World Destruction

Wednesday, July 12, 2006

This is a world destruction
Your life ain't nothing
The human race is becoming a disgrace
The rich get richer
The poor are getting poorer
Fascist, chauvinistic government fools

People, Moslems, Christians and Hindus
Are in a time zone just searching for the truth
Who are you to think you're a superior race?
Facing forth your everlasting doom

We are Time Zone
We've come to drop a bomb on you

World destruction, kaboom, kaboom, kaboom!

Public Image Limited and Afrika Bambaataa circa 1984, the heart of the Reagan era, and more timely now than ever. For months now that song has been in my head like an unshakable commercial jingle. With every story I read on the economy, for instance, I hear the plaintiff whine of John Lydon, "The rich get richer, The poor are ge'in' poorer."

As I've noted in earlier entries, the wealth gap has been increasing steadily over the past 30 years, but the rise of the American aristocracy has been given a substantial boost by Bush Administration policies and the Republican takeover of all the levers of government. Management does set the tone, after all, and one need look no further than the way our CEO President captains his own ship to see evidence of his contempt for working stiffs.

President Bush’s most senior aides -- the ones who hold the coveted title of "assistant to the president" -- recently received a $4,200 cost-of-living bump-up in compensation and now earn a top pay rate of $165,200, according to an internal White House list of staff salaries. The list was compiled by the administration for the year that ended June 30 and is displayed both alphabetically, and by dollar ranking, below. Those at the bottom of the White House staff pay scale -- the folks answering phones and responding to the president’s mail, for example -- remain stuck at last year’s pay floor of $30,000, according to a year-to-year comparison of White House data obtained by National Journal.

I noticed the other day that the Washington Post has noticed the income disparity in its own backyard. In the DC area, they note that the "Well-Paid Benefit Most As Economy Flourishes." Well no kidding.

Wages are rising more than twice as fast for highly paid workers in the Washington area as they are for low-paid workers, an analysis of federal data by The Washington Post shows.

That means the spoils of the region's economic expansion are going disproportionately to workers who are already well-paid, widening a gap between rich and poor in a place where it is already wider than in most of the country.

Molly Ivins points out that the cruel impact of Bush's policies and determination to make the poor more "self-sufficient" are beginning to become very apparent.

Anyone who doesn't think this is a country where the rich are getting richer and the poor are getting poorer needs to check the numbers -- this is Bush country, where a rising tide lifts all yachts.

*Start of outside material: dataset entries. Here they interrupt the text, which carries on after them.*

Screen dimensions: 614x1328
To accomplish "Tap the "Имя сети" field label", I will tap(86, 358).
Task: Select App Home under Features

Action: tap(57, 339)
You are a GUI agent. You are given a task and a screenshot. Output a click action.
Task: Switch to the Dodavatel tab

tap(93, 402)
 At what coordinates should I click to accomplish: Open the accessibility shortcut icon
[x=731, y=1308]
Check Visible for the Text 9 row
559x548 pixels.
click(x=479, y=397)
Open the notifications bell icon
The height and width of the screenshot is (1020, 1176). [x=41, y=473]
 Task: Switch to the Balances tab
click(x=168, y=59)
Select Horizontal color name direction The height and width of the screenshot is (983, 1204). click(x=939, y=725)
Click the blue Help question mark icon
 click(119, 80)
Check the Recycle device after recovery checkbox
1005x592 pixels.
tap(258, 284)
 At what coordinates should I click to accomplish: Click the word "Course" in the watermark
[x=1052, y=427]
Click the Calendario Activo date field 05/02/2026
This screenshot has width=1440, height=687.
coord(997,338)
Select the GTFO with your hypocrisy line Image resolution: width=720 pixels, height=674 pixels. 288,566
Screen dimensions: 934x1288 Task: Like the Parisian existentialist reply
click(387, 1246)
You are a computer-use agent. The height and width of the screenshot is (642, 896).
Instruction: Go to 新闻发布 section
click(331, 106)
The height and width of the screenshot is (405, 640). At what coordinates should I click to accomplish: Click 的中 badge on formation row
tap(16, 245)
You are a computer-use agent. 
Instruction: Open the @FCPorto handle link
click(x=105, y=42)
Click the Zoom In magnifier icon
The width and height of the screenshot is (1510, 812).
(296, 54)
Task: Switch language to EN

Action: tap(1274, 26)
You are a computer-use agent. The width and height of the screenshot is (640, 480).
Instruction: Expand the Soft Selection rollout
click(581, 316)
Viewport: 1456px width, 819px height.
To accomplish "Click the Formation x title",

According to the current issue of Mother Jones:

  • One in four U.S. jobs pays less than a poverty-level income.

  • Since 2000, the number of Americans living below the poverty line at any one time has risen steadily. Now, 13 percent -- 37 million Americans -- are officially poor.

  • Bush's tax cuts (extended until 2010) save those earning between $20,000 and $30,000 an average of $10 a year, while those making $1 million are saved $42,700.

And yesterday the New York Times editorial board took the piss out Bush's tax revenue triumph.

Much of the increase in tax receipts is from corporate profits, high-income investors and super high-earning executives, sources that are just as unpredictable as the financial markets to which they’re inevitably linked.

So, the revenue surge is neither a sign that the tax cuts are working nor of sustainable economic growth. A growing number of economists, most prominently from the Congressional Budget Office, point out that upsurges in revenue are also the result of growing income inequality in the United States, an observation that is consistent with mounting evidence of a rapidly widening gap between the rich and everyone else. As corporations and high- income Americans claim ever more of the economic pie, revenues rise, even if there’s no increase in overall economic growth. [emphasis added]

I caught a few minutes of "Hardball" yesterday -- a few minutes is about all I can generally stand. I always get a charge out of listening to a bunch of overpaid TV pundits discussing why average Americans are so down on the economy when it's growing so well. Maybe, Chris Matthews posited, it's because the Iraq war is making everyone feel pessimistic about everything. To his credit, David Gergen pointed out repeatedly that it depends on whether you're part of the investor class or not, and that average Americans really aren't enjoying the benefits of economic expansion. He was a voice of reason in an otherwise surreal discussion. For some reason this exchange has not, as yet, been included in the official transcript for yesterday's show, but others like it aren't hard to find. It's become a running narrative amongst the well-heeled, made very evident in the pondering of the six figure earning punditocracy. They all seem baffled that average folks with stagnant wages, looming threats of lay-offs, and declining health and pension benefits, aren't feeling more upbeat. Becoming a disgrace indeed!